Cango has already deployed 12% of its computing power here. Why Oman? Because the direct industrial electricity price here is generally between $0.05 and $0.07 per kWh, far lower than the commercial electricity price in most US states. Even more imaginative is Cango’s ongoing off-grid closed-loop project integrating solar power, energy storage, and computing power. Once this system is operational under desert sunlight, it means that marginal energy costs will approach zero. This is not just about mining; it’s paving the way for future high-energy-consuming AI.
Secondly, Indonesia: the best battleground for edge computing power.
If Oman is driven by cheap energy, Indonesia is driven by “scenario opportunities.” Indonesia boasts the world’s second-largest geothermal reserves and is backed by the booming Southeast Asian digital economy, including companies like Shopee and TikTok. Cango is not only securing long-term, low-cost clean energy here, but also laying the groundwork for the future of AI inference. As AI moves from training to inference, computing power demands will shift from centralized clusters to edge nodes closer to users. Cango’s presence in Indonesia perfectly positions it at the cusp of Southeast Asia’s AI inference growth.
III. Valuation Restructuring: An Unpriced “Call Option”
Cango’s current balance sheet is extremely “sexy”: it holds $44.9 million in cash and over 7,000 mata uang kriptos. Q3 mining revenue reached $220 million, accounting for 98% of its total revenue. Even without considering AI, based solely on these liquid assets and mining cash flow, its current market capitalization is severely undervalued. Investors buying Cango are essentially buying a safety net of assets while simultaneously receiving a free call option on “AI computing power transformation.”

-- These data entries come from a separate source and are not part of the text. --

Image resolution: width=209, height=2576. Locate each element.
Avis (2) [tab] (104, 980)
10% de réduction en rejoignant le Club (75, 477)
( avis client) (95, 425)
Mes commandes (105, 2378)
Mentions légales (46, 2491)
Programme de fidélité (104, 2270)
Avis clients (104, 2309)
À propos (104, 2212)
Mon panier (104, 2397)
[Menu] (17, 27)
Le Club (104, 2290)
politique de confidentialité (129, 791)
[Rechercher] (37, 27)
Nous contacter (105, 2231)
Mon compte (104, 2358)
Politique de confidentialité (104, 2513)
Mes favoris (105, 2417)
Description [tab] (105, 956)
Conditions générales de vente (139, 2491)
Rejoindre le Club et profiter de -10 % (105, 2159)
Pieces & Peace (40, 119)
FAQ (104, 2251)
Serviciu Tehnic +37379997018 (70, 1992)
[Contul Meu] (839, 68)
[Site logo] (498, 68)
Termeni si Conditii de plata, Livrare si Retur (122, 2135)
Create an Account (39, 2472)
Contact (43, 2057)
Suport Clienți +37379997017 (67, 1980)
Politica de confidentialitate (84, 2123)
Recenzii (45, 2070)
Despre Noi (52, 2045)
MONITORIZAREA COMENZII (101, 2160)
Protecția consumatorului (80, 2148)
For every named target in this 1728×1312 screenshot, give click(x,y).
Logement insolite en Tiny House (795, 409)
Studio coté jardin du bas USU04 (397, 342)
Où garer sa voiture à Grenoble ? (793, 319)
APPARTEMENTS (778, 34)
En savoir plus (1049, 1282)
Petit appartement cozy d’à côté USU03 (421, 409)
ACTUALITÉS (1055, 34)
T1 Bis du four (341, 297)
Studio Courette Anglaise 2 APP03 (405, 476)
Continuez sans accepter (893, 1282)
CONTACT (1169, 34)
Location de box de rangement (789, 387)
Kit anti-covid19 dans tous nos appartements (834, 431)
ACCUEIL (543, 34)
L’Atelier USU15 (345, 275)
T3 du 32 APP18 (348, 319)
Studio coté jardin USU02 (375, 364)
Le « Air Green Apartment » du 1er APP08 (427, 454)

Once the off-grid project in Oman proves successful, or the computing power leasing business in Indonesia begins to contribute substantial revenue, the market will have to shift its valuation focus from “mining stocks” to “AI infrastructure stocks.” At that time, Cango will experience a “double whammy” of improved performance and valuation.
Kesimpulan
Mining farms are more than just mining farms; they are land reserves for the AI era. Computing power is more than just numbers; it is the industrial output of the future.
Cango’s experiment is essentially a gamble on the future: the ultimate competition for computing power will no longer be about chips, but about the redistribution of global energy resources. It has transformed itself into a speedboat that can freely switch between “digital assets” and “AI computing power.”
For investors, understanding the underlying logic of this “energy + computing power” shift may be the key to finding the most authentic “valuation switch” that has been obscured by market sentiment.